-- Opening Marker --

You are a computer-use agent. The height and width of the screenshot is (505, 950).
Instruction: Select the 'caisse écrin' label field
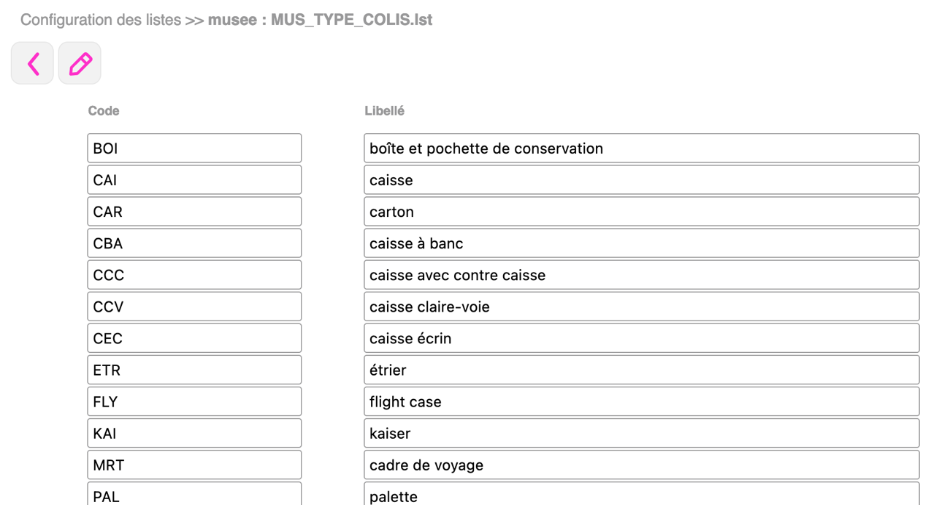point(641,338)
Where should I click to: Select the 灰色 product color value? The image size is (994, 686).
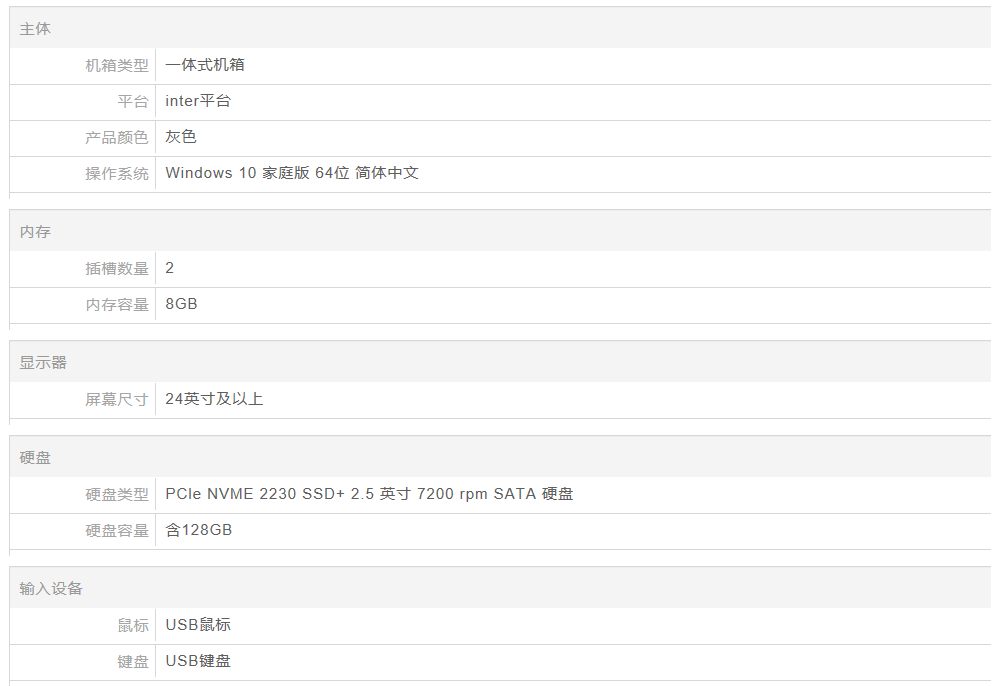(181, 137)
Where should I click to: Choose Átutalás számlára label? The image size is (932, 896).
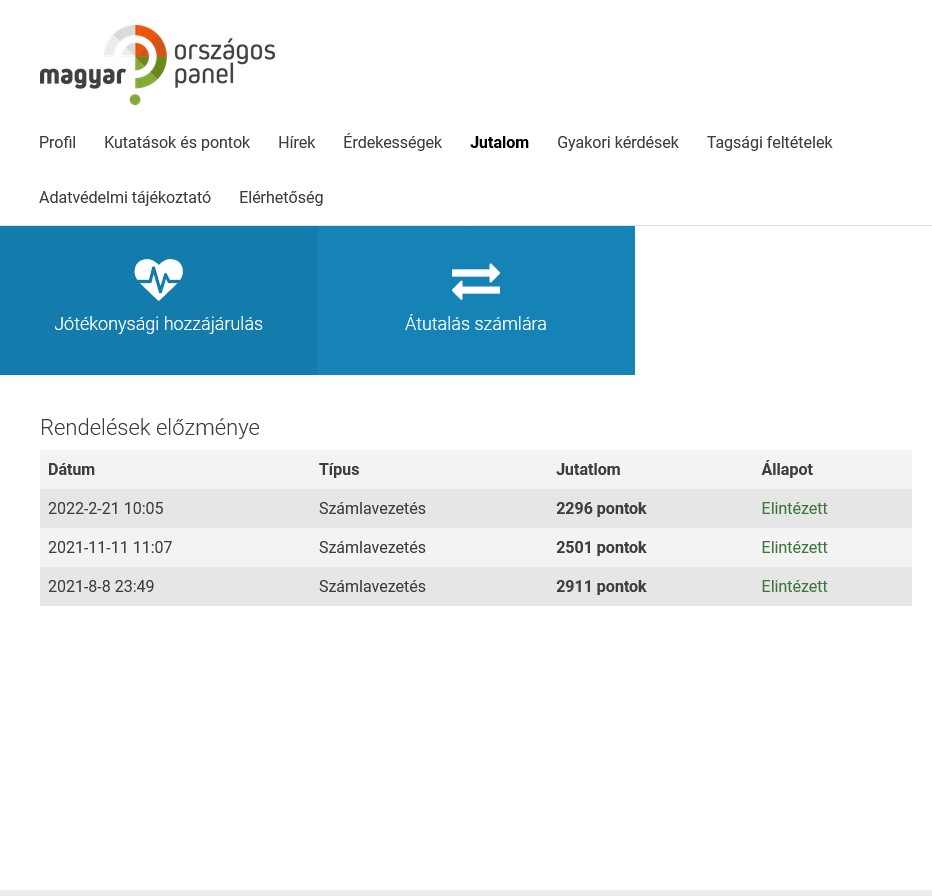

-- Closing Marker --

WHAT TO WORK ON: Skip all pictures. Then give again, exactly, each line from the line holding "Instruction: Select the" through the last line of the listing above, both ends included.

RESPONSE FOR THIS EXERCISE:
Instruction: Select the 'caisse écrin' label field
point(641,338)
Where should I click to: Select the 灰色 product color value? The image size is (994, 686).
(181, 137)
Where should I click to: Choose Átutalás számlára label? The image size is (932, 896).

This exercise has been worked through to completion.